Memorial Day: Helderberg, Voorheesville, and Altamont parades have been canceled

The Enterprise — Michael Koff

Voorheesville resident Bob Prentiss, a Marine, sporting a Twin Towers necktie gets a ride along Route 85A while waving an American flag during the 2019 Voorheesville Memorial Day parade. American Legion First Vice Commander Wendell Thayer told The Enterprise that more than 2,000 hot dogs and 10 kegs of beer were consumed during a Memorial Day celebration in Voorheesville one year, highlighting the holiday’s massive community support.

ALBANY COUNTY — The Memorial Day parades in Altamont, Voorheesville, and the Hilltowns have all been canceled due to safety concerns resulting from the coronavirus pandemic. 

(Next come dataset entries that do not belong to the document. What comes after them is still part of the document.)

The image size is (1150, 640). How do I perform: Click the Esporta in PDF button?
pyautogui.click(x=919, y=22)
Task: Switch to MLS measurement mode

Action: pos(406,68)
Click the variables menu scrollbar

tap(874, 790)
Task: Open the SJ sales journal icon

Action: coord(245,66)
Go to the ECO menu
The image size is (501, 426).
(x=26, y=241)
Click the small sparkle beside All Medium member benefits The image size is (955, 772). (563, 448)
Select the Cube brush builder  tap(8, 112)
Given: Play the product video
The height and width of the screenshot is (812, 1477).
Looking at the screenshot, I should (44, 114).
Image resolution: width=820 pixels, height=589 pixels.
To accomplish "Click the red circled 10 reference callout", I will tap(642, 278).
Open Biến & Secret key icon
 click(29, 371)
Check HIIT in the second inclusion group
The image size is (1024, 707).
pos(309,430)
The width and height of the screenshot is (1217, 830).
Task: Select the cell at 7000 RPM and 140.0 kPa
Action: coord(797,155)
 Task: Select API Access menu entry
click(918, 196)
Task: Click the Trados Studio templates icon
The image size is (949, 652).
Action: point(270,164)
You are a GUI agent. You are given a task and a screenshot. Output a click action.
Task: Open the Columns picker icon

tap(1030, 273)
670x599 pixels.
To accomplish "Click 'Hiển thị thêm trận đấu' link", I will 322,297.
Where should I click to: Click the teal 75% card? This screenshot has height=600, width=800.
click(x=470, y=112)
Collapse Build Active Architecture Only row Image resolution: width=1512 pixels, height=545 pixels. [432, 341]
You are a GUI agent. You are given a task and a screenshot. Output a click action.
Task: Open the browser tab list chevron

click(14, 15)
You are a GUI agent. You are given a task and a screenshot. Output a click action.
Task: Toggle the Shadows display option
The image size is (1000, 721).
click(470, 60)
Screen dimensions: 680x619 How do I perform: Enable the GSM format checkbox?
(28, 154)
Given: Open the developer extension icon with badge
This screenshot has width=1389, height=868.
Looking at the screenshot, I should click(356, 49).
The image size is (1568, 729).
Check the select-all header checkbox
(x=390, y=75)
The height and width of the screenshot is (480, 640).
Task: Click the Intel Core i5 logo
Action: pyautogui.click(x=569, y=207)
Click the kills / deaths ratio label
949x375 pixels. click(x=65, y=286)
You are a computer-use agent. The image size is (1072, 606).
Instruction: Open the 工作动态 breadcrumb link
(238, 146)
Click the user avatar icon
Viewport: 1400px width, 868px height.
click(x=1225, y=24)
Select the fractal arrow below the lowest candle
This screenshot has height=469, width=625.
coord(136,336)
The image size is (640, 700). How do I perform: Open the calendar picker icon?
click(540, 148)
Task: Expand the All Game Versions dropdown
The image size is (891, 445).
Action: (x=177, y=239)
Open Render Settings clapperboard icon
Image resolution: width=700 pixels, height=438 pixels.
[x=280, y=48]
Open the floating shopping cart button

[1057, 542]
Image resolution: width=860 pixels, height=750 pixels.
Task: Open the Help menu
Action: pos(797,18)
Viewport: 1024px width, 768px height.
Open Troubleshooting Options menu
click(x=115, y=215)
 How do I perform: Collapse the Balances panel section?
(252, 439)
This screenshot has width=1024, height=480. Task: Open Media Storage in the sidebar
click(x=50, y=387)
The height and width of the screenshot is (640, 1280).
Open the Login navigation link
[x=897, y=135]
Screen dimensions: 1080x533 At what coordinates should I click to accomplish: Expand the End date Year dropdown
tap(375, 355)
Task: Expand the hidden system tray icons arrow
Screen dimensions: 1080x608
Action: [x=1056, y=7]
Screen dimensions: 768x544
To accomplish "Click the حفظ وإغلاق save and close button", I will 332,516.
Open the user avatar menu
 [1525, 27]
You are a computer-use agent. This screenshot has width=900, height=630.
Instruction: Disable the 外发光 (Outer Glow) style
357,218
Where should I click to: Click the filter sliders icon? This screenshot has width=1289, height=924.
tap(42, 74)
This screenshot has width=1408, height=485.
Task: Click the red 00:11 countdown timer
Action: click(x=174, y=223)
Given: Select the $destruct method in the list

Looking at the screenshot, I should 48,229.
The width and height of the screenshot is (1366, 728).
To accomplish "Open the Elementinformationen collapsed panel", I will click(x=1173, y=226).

“The situation [with the coronavirus] is so unsettled that we decided to err on the side of caution,” Gerard Chartier, the Helderberg Kiwanis Club president, told The Enterprise this week. The Kiwanis organizes a parade that concludes at the Berne-Knox-Westerlo campus and includes participants and spectators from all three towns.

In recent years, a second parade, with many of the same participants, has taken place later on Memorial Day in Knox.

In Altamont, Patricia Ruiz, chaplain and membership chairwoman for the American Legion, which was collaborating with a grassroots parade committee led by Judi Dineen in the village, told The Enterprise that the groups are entertaining the weekend of July 4 as an alternative time to hold a commemoration for veterans who have died. She stressed, though, that the plan is tentative.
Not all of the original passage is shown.